## WHAT IS ASKED:
1 – According to the dataset description, how many separate data files resulted from the initial release of training and development data?
2 – Write the next part of the dataset description, picking up after its final sentence.

## SOURCE PASSAGE:
+++

2.1. Task and Data Description
The task aimed to classify each YouTube comment into one of the five classes that are “Positive”,
“negative”, “not-tamil/malayalam/kannada”, “unknown_state” and “mixed-feelings”.
   The competition datasets were made available in stages. Initially, training and development
data for each Tamil, Malayalam, and Kannada corpus were released separately, resulting in
six separate data files. Each file contained two fields: a text field and a category field. Except
for a few situations where it was more than one, the average comment length in a corpus of
Tamil, Malayalam, and Kannada was one. Table 1 contains descriptions of both the training and
development sets for all three corpora. The present system was trained on 35656, 15888, and
6212 samples for Tamil, Malayalam, and Kannada, respectively, and validated on 3962, 1766,
and 691 samples for Tamil, Malayalam, and Kannada, as given in Table 1. The organizers later
provided the test dataset, based on which the final ranking of submitted models was determined.

+++

## SUPPLIED MATERIAL:

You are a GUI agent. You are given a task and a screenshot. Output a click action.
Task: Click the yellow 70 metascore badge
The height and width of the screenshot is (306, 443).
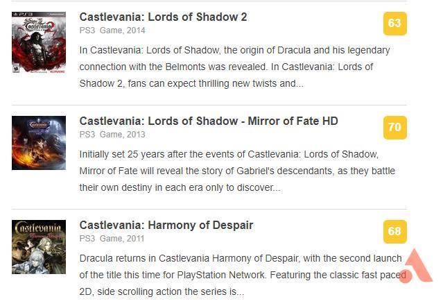click(x=395, y=128)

+++

## RESPONSE LIST:
1 – Six separate data files.

2 –
2.2. Data Preprocessing
Every language dataset (train, development, and test sets) was subjected to the preprocessing
steps. Initially, all punctuation was removed from the texts and they were changed to lowercase.
Certain rows have only one word with no apparent meaning, such as “Suppperrrrrrrrrrrrrrr”
that was eliminated. Sentences with two or fewer letters were removed because they had little
impact on the dataset. Finally, the training dataset was prepared. After that, the cleaned text
was tokenized and encoded into a series of token indexes. Finally, padding with a maximum
length of 100 was used to ensure that all texts were of similar length.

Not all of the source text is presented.